Entries on locating words and elements
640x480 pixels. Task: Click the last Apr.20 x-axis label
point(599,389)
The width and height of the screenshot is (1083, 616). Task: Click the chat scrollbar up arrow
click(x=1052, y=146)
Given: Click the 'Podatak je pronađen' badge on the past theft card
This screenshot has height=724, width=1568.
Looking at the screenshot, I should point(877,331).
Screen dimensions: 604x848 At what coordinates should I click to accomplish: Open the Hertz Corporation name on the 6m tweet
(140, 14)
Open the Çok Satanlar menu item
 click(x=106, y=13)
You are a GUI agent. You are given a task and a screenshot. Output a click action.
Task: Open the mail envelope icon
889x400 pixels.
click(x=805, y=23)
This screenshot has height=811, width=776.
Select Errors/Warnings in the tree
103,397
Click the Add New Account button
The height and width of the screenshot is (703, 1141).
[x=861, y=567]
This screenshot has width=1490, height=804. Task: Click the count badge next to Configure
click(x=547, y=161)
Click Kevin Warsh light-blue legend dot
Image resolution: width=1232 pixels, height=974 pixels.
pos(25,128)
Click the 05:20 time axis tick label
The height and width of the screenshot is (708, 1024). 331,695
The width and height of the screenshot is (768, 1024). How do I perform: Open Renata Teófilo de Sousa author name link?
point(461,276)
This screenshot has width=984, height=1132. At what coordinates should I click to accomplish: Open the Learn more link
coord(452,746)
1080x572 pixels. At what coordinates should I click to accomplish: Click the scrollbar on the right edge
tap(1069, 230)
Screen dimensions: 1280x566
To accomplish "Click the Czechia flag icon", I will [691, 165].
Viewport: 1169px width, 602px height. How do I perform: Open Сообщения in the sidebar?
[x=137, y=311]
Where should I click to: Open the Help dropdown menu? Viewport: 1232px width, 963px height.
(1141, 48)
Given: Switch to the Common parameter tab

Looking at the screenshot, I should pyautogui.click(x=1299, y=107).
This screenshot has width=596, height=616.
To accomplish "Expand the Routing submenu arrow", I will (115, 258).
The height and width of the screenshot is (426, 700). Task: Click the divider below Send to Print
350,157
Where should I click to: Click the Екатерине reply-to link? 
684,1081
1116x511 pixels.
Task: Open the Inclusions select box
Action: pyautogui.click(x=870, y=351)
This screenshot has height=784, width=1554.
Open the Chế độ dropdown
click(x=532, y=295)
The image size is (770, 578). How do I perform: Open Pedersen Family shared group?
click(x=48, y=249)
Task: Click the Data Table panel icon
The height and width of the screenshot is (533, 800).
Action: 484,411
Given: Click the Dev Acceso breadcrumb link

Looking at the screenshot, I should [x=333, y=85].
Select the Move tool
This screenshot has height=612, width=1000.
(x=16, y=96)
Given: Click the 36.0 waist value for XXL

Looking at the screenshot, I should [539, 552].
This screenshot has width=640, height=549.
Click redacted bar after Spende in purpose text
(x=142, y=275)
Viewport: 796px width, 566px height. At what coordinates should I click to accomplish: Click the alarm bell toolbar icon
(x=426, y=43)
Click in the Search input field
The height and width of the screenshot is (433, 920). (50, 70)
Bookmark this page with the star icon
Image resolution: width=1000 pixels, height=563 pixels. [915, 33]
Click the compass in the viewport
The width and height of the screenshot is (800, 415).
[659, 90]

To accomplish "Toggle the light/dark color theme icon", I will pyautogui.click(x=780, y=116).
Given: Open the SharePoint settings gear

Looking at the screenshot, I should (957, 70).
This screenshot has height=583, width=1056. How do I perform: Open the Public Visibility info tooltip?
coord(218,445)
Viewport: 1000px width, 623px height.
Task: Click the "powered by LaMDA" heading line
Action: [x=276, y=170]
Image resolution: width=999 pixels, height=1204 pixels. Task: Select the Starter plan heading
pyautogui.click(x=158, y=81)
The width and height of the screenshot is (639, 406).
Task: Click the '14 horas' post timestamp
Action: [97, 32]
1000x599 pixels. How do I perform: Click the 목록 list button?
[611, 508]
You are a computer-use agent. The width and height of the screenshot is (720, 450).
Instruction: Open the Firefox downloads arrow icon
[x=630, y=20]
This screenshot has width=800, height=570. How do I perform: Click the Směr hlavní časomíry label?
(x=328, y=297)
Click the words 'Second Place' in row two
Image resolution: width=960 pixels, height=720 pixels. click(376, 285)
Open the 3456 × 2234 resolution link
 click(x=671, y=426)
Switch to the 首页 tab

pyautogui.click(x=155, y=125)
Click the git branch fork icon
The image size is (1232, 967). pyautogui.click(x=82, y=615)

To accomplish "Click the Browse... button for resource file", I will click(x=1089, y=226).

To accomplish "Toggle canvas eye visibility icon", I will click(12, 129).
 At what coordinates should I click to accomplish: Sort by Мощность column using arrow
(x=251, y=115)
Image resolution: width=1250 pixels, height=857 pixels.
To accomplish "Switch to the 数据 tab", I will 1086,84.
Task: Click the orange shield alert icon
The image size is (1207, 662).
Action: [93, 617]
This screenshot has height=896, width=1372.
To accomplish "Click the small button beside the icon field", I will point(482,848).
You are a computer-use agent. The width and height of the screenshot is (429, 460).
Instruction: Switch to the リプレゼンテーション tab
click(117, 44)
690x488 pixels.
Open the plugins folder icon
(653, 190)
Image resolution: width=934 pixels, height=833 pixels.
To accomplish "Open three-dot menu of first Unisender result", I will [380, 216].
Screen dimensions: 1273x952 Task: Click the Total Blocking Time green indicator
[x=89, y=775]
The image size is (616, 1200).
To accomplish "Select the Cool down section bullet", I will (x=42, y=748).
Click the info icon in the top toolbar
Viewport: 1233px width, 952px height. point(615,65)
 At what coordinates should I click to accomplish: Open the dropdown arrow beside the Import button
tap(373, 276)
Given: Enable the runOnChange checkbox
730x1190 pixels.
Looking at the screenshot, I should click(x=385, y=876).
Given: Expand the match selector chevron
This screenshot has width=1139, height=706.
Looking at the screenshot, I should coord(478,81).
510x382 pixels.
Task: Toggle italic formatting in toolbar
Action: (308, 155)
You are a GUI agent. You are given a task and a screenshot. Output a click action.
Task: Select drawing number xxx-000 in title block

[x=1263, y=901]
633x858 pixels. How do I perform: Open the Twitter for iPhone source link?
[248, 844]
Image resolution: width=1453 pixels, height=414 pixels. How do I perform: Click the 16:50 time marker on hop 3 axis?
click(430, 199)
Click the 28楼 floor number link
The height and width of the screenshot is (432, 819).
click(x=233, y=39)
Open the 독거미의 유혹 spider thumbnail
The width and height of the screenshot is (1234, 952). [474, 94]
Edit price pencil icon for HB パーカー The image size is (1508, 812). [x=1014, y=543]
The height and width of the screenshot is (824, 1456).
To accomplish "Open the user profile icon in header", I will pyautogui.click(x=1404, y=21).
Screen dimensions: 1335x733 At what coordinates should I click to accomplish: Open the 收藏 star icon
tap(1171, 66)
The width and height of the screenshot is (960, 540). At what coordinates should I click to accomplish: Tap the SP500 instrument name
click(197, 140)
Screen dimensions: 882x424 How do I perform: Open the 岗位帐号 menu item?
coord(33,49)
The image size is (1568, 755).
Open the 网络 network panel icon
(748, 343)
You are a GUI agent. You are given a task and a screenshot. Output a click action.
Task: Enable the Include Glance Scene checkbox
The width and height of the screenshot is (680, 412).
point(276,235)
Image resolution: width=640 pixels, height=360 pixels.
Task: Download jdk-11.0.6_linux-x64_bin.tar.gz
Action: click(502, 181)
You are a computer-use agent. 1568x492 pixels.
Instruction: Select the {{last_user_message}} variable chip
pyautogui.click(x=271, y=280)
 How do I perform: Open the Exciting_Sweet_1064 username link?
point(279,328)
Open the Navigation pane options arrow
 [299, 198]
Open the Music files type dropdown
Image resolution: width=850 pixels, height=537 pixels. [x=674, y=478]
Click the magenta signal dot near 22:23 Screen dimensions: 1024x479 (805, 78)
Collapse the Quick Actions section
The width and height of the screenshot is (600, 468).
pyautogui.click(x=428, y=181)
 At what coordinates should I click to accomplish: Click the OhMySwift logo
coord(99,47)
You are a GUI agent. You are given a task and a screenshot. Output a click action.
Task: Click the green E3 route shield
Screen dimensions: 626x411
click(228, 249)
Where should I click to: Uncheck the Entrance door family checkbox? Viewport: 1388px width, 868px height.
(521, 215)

To do.
In the part that opens with the line containing "Where should I click to: Uncheck" and closes at the end of the material, swap "Entrance" for "Exit" and leave everything else unchanged. Reproduce only those lines.

Final result.
Where should I click to: Uncheck the Exit door family checkbox? Viewport: 1388px width, 868px height.
(521, 215)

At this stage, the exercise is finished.